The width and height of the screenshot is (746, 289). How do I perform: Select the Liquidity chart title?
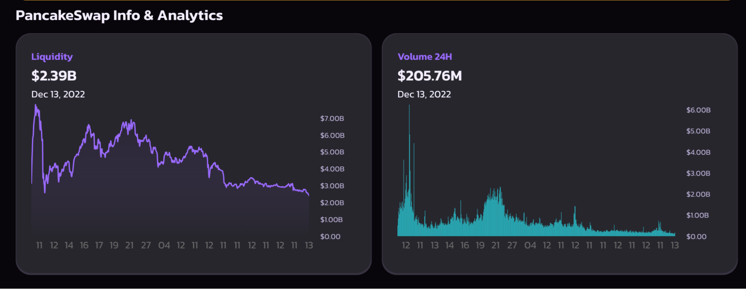point(52,57)
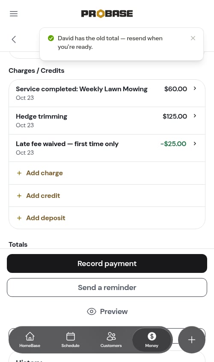Go back with the left arrow
This screenshot has width=214, height=362.
tap(14, 39)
* * *
→ **THE TASK**
Could you give the data above as a Markdown table with the columns "Row" and "Line", numbering each line and skipping blank ones? Leave the pictures out of the table.

→ **ANSWER FOR THIS EXERCISE**
| Row | Line |
|---|---|
| 1 | The width and height of the screenshot is (746, 289). How do I perform: Select the Liquidity chart title? |
| 2 | point(52,57) |
| 3 | Go back with the left arrow |
| 4 | This screenshot has width=214, height=362. |
| 5 | tap(14, 39) |